Notice that I said that they were getting screwed by the government, not by developers. Developers may want to raze your property, “buy” it from you for sub-market rates without you having opportunity to object, and then turn it into higher-priced housing at a large profit to themselves. But they can’t do that. Only government has the power to do that, and it’s government that should be looked at here.

So what is the “libertarian position” when poor black people get screwed by the government? Well, like most other issues, it’s a problem with the government having too much power. Government claims to be looking out for the poor, but government is driven by people that have a need to get reelected. To get reelected, you need to buy advertising. To afford advertising, you need to court people with money. So in the long run, you try to keep a balance between “appearing” to help the masses while you’re really helping the people with money behind the scenes.

When government is involved, rich people with lawyers win. Poor people who can’t afford lawyers lose. When government decides who to screw, they go for the easiest target. Why do you think the middle class gets audited while rich people with teams of lawyers to construct their tax shelters don’t? If you’re going to be a bully, and government is most certainly that, you target the people least likely to fight back. It’s that simple. This is how government works. This is how government must work. That’s how all the incentives line up. Anyone who tells you differently shouldn’t be trusted.

You want the libertarian position on poor black people getting screwed by the government? You want the libertarian position on black people being tossed out of their homes before the government bulldozers head their way?

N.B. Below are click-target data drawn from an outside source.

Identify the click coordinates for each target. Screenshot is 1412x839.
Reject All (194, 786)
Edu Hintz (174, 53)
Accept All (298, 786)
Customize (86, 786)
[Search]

I’d like to say that if we elect “the right people”, all will be well. But that’s not true. The only way to solve this problem, and the libertarian answer, is to take away the government’s bulldozers. Take away their power to screw people. Take from them every bit of power that you can, because you know they can’t be trusted to wield it.

***Note: there were a bunch of embedded links in the original source, you’ll need to click over there to read all of them if you’re interested, as I didn’t carry them over.